Hang out at the Terman cluster so you can ask CS107 TAs for advice. Use the cs107@cs
email queue to ask those burning questions that just can’t wait until Monday at 11 a.m.
7
Swing by Jerry’s office hours on Monday and Wednesday mornings if you need a brief
tutorial. And read the other handouts!
You also need to heed the advice that you always ignore. Compile and test often. Don’t
try to write everything first and compile afterwards. Instead (and this is the best advice I
can give any developer, young or old) you should contrive lots of little milestones that
sit along the path between start and finish. Work toward that final product by slowly
evolving your code into something incrementally closer to the place you want to be.
You never want to stray too far from a working system. The safest thing to do is to
perturb a working system in the direction of your goal, but making sure the
perturbation is small enough that it’s easily reversed if things go wrong.
Submission
There’s a link on the CS107 web page that leads to another page, and this second page outlines
how to submit your work.
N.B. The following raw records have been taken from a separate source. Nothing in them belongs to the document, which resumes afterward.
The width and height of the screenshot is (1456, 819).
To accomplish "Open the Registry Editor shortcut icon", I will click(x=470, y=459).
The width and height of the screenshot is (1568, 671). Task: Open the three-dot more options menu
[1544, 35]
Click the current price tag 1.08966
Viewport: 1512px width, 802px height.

As opposed to the CS106 courses, you electronically submit your
code from an pod (because that’s where you do your final testing anyway) by running a
simple script. (The direct link is http://cs107.stanford.edu/submit.html .) If you
submit and later decide to submit an even better version, go ahead and submit a second (or
third, or seventh) time; we’ll only grade the last one. Be sure to give yourself more than
enough time before the hard midnight deadline to submit. If you need to take a late day,
that’s cool—just take them, and submit when you’re done. We’ll catalogue late days behind
the scenes and let you know if you’re ever close to exhausting all of your free ones.
As far as grading is concerned, we’ll be grading this first assignment with a simple + or
-. All other assignments will be graded using the traditional A+ through F scale. We
recognize that the first assignment here might very well be the most frustrating, so I’m
trying to minimize any UNIX-driven angst by adopting a patty cake approach to
grading this first time.
Here’s the short list of things I really care about (for all assignments, not just this one):
• Code unification. If you’re writing the same block of code twice, then you need a
fantastic reason to not factor the code into a helper routine called from both places. If
you need to parameterize things a bit, then do it.
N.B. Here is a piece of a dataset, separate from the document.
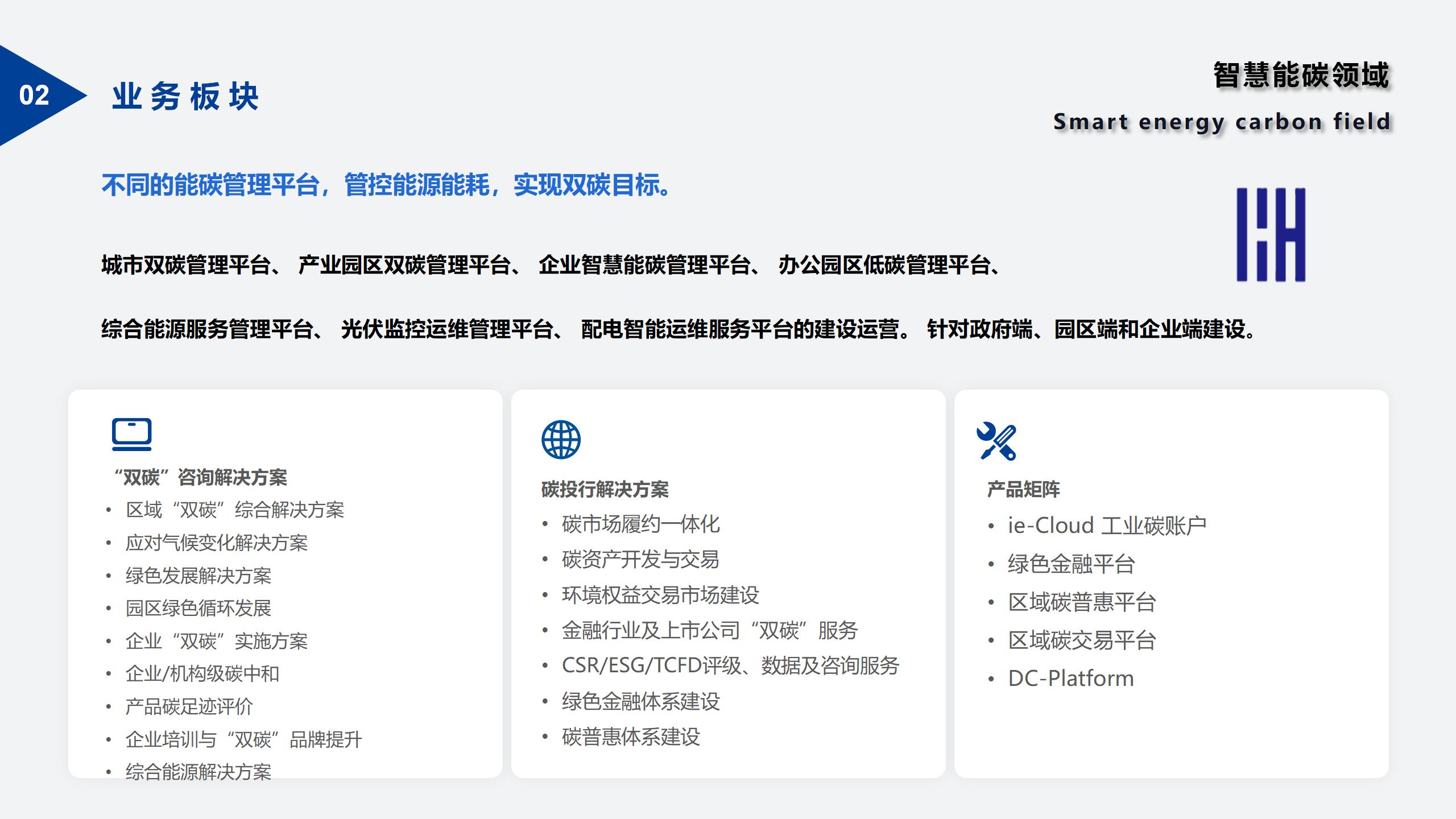Click the blue 02 arrow badge
Image resolution: width=1456 pixels, height=819 pixels.
(35, 95)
• Clear, concise function names and compact implementations. Function and methods
implementations should be short enough that they either cover one algorithmic
detail, or they call a series of helper functions and methods in order to accomplish
some larger task.
• No global variables ever! Think of Joan Crawford screaming at her daughter. For
once, Joan would be right. The implementation of any function should be framed in
8
terms of the arguments passed in and the values synthesized internally, and it should
be able to compile no matter what code base the code get used for. A function that
depends on global variables is like a laptop that requires a direct Ethernet connection
to the Internet. Functions without global are wireless. Which would you want to
use?
• Don’t make unnecessary copies of large data structures, and don’t make lots of little
copies of small ones. Don’t use dynamic memory allocation unless there’s an
excellent reason for doing so. And don’t orphan any memory either. Programmers
select C and C++ as programming languages because they want access to and control
over memory. But with that control comes the responsibility to free up anything
you allocate.
• Documentation of particularly dense code. Think about the type of comments you’d
find most useful in six months if you were to reminisce and revisit your cs107 folder.
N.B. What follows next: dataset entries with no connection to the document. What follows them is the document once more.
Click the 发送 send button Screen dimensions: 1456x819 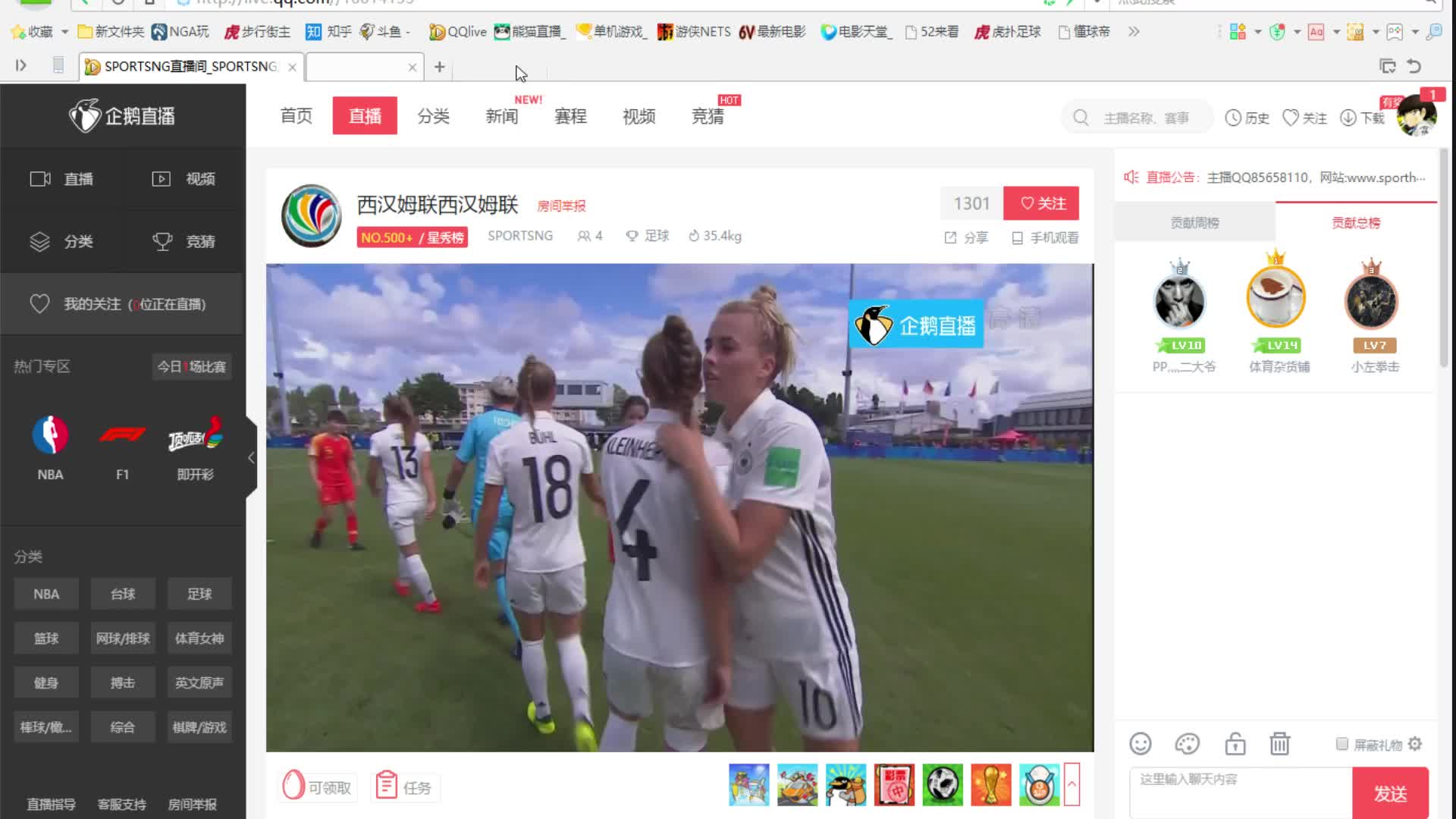pos(1390,793)
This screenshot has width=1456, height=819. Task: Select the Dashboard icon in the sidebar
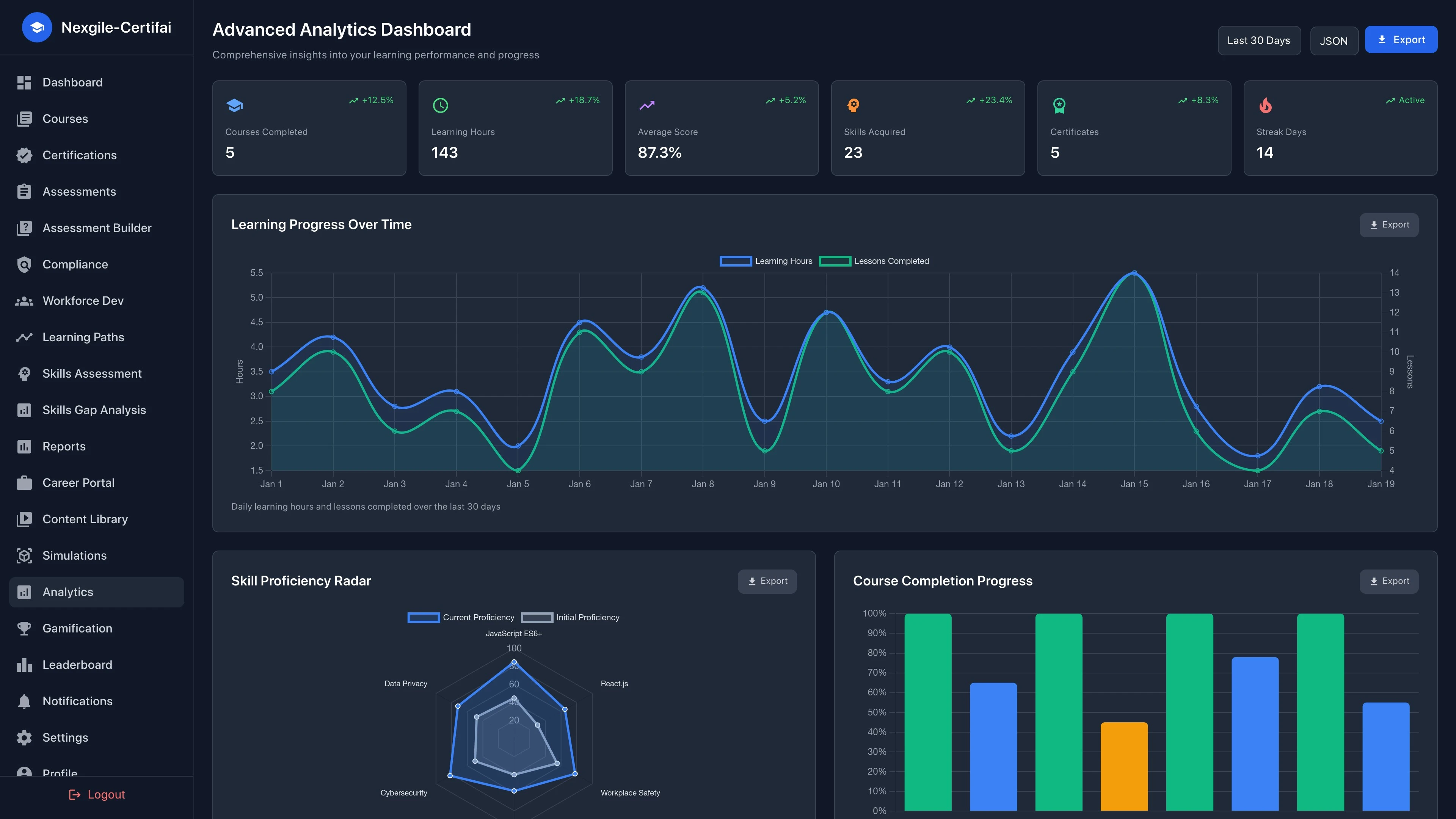tap(24, 82)

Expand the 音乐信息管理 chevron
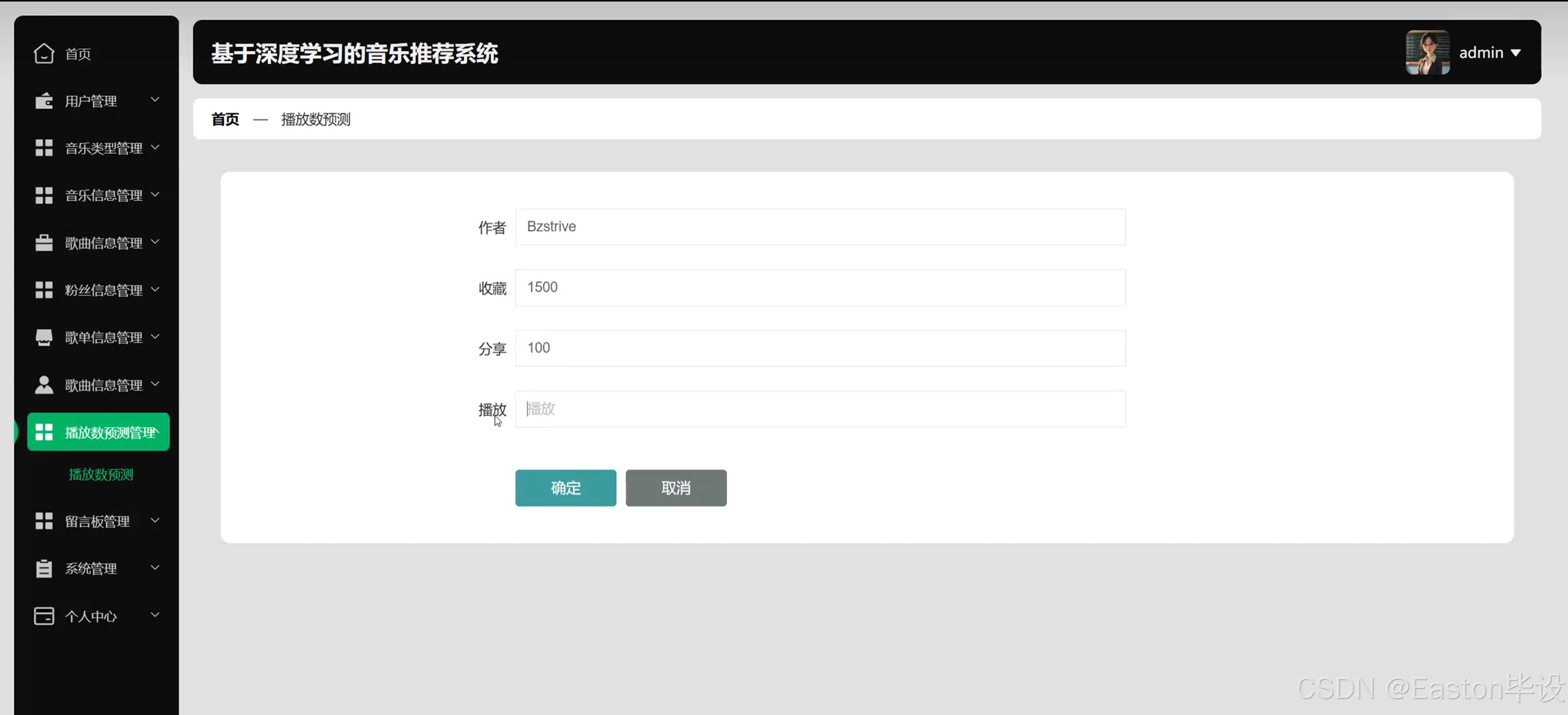click(155, 195)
I don’t need comments for everything—I’d be a hypocrite if I asked you to document
everything when I don’t always myself. But when the code is complex and there’s no
obvious story being told, tell the story in English. Mention edge cases. Talk about
pre-conditions that need to be met if the implementation is to work. Stuff like that.
There you have it. Enjoy this first assignment, and feel free to tap us as resources if you
get stuck.